STORED DATA:
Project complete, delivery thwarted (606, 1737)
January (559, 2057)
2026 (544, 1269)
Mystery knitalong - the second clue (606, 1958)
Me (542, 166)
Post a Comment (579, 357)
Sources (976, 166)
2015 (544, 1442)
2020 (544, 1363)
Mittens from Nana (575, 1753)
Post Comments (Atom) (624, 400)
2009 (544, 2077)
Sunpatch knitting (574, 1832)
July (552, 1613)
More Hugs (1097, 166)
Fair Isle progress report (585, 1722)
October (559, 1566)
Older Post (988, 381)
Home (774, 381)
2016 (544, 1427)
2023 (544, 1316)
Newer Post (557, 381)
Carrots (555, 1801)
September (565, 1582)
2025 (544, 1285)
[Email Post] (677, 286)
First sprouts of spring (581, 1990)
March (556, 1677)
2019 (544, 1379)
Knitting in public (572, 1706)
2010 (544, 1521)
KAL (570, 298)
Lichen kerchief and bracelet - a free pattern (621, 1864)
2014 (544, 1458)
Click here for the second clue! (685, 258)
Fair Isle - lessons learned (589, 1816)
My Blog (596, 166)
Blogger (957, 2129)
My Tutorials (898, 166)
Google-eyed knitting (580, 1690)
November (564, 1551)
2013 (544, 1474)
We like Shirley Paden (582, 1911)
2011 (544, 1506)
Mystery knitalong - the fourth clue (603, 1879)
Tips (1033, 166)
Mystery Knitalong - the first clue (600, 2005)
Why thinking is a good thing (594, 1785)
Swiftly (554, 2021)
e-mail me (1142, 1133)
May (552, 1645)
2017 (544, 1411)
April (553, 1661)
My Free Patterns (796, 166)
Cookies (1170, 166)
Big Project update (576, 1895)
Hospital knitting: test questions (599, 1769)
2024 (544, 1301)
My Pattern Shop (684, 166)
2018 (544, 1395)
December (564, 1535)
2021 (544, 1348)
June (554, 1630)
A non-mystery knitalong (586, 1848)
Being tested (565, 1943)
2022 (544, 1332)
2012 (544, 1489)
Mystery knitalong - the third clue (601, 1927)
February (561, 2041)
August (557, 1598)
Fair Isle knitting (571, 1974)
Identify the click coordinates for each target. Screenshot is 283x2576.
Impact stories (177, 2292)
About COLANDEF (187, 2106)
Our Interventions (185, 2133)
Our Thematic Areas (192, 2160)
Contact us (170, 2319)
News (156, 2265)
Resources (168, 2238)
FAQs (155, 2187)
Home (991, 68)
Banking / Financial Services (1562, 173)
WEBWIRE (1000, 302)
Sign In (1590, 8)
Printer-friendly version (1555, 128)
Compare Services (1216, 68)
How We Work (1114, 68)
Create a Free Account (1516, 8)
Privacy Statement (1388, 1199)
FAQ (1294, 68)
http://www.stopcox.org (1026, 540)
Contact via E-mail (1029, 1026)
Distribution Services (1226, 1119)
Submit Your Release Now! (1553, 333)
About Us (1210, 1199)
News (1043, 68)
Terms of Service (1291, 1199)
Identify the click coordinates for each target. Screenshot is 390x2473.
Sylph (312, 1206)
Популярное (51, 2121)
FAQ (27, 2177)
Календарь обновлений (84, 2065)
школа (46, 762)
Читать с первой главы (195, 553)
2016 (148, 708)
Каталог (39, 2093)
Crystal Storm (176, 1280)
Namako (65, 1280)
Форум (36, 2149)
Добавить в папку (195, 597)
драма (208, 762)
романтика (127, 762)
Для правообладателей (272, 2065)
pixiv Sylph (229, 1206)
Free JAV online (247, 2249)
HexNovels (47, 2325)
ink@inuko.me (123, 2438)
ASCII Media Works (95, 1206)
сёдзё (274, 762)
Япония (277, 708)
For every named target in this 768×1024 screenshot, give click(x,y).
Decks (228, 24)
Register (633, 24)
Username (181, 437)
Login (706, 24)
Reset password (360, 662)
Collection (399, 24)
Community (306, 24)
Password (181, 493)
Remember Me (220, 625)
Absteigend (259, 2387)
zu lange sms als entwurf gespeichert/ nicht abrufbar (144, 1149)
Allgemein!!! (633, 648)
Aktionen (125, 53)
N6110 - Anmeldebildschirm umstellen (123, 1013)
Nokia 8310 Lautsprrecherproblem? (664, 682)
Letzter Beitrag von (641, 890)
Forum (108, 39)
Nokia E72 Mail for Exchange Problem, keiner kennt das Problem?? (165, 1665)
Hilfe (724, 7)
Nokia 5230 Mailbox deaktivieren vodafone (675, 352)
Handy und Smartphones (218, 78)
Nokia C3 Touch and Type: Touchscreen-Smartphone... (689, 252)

WHAT THE TASK ASKS:
Scan the entries above for the line containing "News (156, 2265)", and copy it and all lines after it exactly, down to and including the line containing "FAQ (1294, 68)".

SOLUTION FOR THIS PROBLEM:
News (156, 2265)
Resources (168, 2238)
FAQs (155, 2187)
Home (991, 68)
Banking / Financial Services (1562, 173)
WEBWIRE (1000, 302)
Sign In (1590, 8)
Printer-friendly version (1555, 128)
Compare Services (1216, 68)
How We Work (1114, 68)
Create a Free Account (1516, 8)
Privacy Statement (1388, 1199)
FAQ (1294, 68)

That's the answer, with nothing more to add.